# Exercise brief
Copy the lines of the listing below verbatim, beginning at the line that contains "Open the JRebel run configuration dropdown" and stopping after the final line of the listing.

# Given records
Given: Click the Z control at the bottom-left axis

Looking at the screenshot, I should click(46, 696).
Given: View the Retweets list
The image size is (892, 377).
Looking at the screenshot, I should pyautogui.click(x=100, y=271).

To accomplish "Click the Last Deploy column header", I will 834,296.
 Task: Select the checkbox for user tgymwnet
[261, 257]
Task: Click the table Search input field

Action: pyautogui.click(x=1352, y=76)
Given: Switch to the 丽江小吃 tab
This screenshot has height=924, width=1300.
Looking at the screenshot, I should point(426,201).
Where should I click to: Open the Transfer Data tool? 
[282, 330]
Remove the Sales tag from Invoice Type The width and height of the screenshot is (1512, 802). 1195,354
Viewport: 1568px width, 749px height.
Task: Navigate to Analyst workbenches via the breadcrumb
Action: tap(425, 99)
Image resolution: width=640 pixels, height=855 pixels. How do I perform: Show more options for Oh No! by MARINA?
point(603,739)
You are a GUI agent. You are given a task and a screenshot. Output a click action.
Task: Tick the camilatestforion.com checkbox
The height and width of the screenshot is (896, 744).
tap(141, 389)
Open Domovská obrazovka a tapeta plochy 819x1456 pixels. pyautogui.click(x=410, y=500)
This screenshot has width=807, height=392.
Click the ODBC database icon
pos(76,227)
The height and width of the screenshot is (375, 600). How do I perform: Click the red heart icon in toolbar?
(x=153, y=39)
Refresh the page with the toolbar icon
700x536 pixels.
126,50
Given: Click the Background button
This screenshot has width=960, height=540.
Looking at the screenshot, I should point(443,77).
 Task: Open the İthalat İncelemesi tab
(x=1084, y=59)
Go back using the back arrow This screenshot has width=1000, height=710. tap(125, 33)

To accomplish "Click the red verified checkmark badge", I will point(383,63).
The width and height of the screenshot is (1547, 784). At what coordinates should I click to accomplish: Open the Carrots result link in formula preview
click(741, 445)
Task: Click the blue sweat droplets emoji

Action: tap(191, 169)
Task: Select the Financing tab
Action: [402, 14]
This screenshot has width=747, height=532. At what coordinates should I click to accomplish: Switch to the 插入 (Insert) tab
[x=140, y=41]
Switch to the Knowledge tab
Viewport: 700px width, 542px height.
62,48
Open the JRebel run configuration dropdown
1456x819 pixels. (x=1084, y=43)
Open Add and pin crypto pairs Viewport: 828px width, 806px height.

# Result of the exercise
Open the JRebel run configuration dropdown
1456x819 pixels. (x=1084, y=43)
Open Add and pin crypto pairs Viewport: 828px width, 806px height.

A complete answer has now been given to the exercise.